You receive a call late at night from a member of your congregation in crisis, expressing suicidal thoughts. During your phone conversation, they reveal that they are also struggling with addiction. What do you do next?

A worshiper stops to speak to you after service. She shares that her mother passed away last year; tomorrow is her mother’s birthday. She breaks down and cries; she is still dealing with grief. What do you say?

A church member sets an appointment to talk with you. They directly ask you about your position regarding same-sex marriage. How do you respond?

Each of these scenarios require attention in the moment and gentleness with caution in responding. Whether a person is suicidal, grieving, or struggling with moral questions, it is important to know ourselves and our God before responding too quickly. In the Bible we are encouraged to be quick to listen and slow to speak. Many times we cannot help it that our own emotions or the emotions of others cloud the conversation and could injure the mission of loving people. 

What is Emotional Intelligence? 

Emotional Intelligence is your capacity to be aware of and manage your own emotions while effectively empathizing with others. Some examples are:

  • Being able to accept criticism and responsibility.
  • Being able to move on after making a mistake.
  • Being able to say no when you need to.
  • Being able to share your feelings with others.
  • Being able to solve problems in ways that work for everyone.
  • Having empathy for other people.
  • Practicing great listening skills.

According to Daniel Goleman, there are five key elements to Emotional Intelligence: self-Awareness, self-regulation, internal motivation, empathy and social skills. 

Self-awareness

Let’s start with self-awareness by asking ourselves these questions. 

  • How well do we know ourselves, our moods, what drives us? 
  • What effect do we have on others?

Self-regulation

When we are able to control or redirect our own disruptive impulses or moods this is called self-regulation. We become more effective listeners when we couple this with the ability to suspend judgment. 

A best practice to live out self-regulation is to think before acting or speaking and then respond by simply being quiet.

Internal motivation

Internal motivation is the ability to go beyond your own feelings of disappointment and observe the beneficial aspect of any situation.

Empathy

Empathy is the ability to understand the emotional makeup of other people. Consider another’s perspective and intentionally build a relationship with that person. 

Remember to concentrate on their issue and not present your thoughts or opinions. Be aware of your body language and how it is communicating. Ask yourself, “What am I saying as I listen?” Are we able to get into the dirt with another and be there with them through their trial? This is what is called a “ministry of presence.”

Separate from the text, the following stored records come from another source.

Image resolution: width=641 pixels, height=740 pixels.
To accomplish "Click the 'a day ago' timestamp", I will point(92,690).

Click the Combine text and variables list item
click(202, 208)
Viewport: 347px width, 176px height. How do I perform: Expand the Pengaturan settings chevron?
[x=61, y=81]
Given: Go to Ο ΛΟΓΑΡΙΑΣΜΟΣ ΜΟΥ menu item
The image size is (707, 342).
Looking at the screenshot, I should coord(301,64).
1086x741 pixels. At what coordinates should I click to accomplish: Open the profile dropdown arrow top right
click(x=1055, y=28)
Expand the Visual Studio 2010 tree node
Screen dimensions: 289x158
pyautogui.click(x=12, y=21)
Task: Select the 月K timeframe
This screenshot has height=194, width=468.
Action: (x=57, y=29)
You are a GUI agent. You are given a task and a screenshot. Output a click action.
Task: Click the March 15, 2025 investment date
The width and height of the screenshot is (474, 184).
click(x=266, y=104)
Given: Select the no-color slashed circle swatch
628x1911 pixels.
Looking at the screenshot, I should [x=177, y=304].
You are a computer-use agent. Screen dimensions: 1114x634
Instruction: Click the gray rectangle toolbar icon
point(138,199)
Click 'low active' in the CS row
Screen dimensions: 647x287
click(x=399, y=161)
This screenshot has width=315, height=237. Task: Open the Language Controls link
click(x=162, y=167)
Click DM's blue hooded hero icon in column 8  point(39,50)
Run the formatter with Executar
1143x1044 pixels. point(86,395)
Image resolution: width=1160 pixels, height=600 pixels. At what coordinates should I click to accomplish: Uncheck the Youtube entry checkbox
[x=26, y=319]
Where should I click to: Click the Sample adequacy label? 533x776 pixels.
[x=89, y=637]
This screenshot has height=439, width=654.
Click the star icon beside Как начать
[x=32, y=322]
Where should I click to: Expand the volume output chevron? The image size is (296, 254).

Let’s look at the difference between sympathy and empathy. Sympathy drives disconnection. Many times responses begin with “At least…” and the intent of the sympathizer is to find a silver lining in the problem. Empathy fuels connection. It has the ability to take on the perspective of another, stay out of judgment, recognize emotion in others, and communicate that. Empathy is a choice to connect—feeling with people. It sounds like: “I don’t know what to say right now, but I’m just so glad you told me…”

Social skills

Social skills start with listening intently to the words and emotions behind what another is saying or explaining before you respond. Be careful, sensitive and aware of their story and pain. Build trust, be honest yet sensitive, listen for trigger words, and watch for emotions behind them.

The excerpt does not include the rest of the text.